The aim of work package 4 is to investigate how satellite and airborne remote sensing in addition to modelling can be used in management and monitoring of mine structures and processes.
Work package 4 involved remote sensing and field measurements in two sub-arctic mine sites in Northern Sweden (Aitik mine) and Northern Finland (Laiva mine). In the case of Laiva mine, unmanned aerial vehicles (UAV) were utilized to monitor subsidence of paste tailings. At the same site, yearly thermal regime of the tailings was monitored with temperature loggers and frost depth indicators. Gathered thermal data and measured geotechnical properties were utilized in modelling of frost depth and tailings paste mechanical behaviour. In the case of Aitik, satellite remote sensing was used in monitoring surface movements of tailings dams by utilizing SAR Interferometry (InSAR) with freely available medium-resolution (Sentinel-1) and commercial high-resolution (TerraSAR-X) data.

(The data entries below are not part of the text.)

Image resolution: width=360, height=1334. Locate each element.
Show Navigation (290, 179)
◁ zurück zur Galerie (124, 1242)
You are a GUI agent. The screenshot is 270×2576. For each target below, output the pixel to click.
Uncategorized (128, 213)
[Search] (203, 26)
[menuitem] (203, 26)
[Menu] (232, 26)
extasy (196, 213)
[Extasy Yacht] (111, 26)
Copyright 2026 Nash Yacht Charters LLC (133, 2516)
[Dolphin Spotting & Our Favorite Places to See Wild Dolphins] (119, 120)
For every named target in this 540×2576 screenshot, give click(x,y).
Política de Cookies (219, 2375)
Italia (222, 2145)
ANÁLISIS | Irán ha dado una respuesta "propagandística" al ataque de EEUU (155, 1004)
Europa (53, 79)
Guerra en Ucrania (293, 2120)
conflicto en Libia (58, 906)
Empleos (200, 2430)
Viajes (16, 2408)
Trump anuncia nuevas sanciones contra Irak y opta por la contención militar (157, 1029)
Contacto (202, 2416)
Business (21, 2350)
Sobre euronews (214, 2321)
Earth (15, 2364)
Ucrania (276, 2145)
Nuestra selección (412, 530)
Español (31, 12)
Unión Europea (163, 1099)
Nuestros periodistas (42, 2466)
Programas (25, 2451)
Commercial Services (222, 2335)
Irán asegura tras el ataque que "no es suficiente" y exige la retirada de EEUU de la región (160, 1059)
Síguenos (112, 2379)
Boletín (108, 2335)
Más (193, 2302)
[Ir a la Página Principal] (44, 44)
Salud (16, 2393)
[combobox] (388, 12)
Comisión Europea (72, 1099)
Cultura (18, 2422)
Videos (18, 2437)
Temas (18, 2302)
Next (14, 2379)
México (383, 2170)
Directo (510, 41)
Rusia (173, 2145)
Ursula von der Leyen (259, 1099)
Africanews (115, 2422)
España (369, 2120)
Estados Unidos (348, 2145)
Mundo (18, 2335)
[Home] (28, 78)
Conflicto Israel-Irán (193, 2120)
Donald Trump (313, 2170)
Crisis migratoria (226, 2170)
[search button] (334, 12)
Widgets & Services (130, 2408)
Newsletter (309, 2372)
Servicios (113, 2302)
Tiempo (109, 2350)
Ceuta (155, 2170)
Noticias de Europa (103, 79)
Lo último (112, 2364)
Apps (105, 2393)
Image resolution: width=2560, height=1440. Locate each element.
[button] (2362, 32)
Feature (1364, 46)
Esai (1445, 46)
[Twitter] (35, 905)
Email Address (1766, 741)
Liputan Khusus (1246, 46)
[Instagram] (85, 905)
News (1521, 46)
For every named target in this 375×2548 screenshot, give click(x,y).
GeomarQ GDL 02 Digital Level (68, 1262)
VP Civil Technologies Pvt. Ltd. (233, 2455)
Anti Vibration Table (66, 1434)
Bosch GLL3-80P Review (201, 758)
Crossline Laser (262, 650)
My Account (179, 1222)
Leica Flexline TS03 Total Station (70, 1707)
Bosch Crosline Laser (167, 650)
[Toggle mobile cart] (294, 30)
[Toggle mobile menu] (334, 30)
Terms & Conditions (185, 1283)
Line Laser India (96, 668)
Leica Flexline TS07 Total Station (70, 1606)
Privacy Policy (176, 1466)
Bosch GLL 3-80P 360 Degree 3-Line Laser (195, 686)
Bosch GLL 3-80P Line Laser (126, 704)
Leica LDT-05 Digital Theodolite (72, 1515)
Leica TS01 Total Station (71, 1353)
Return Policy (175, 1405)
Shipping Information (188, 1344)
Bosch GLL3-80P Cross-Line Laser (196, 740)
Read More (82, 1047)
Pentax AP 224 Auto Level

Brief descriptions of each study are provided below with links to publised articles or detailed report.
UAV Remote Sensing Surveillance of a Mine Tailings Impoundment in Sub-Arctic Conditions:
Mining typically involves extensive areas where environmental monitoring is spatially sporadic. New remote sensing techniques and platforms such as Structure from Motion (SfM) and unmanned aerial vehicles (UAVs) may offer one solution for more comprehensive and spatially continuous measurements. We conducted UAV campaigns in three consecutive summers (2015–2017) at the Laiva mine site. The aim was to monitor the 0.5 km2 tailings impoundment and measure potential subsidence of tailings. SfM photogrammetry was used to produce yearly topographical models of the tailings surface, which allowed the amount of surface displacement between years to be tracked. Ground checkpoints surveyed in stable areas of the impoundment were utilized in assessing the vertical accuracy of the models. Observed surface displacements were linked to a combination of erosion, tailings settlement, and possible compaction of the peat layer underlying the tailings. The accuracy obtained indicated that UAV-assisted monitoring of tailings impoundments is sufficiently accurate for supporting impoundment management operations and for tracking surface displacements in the decimeter range.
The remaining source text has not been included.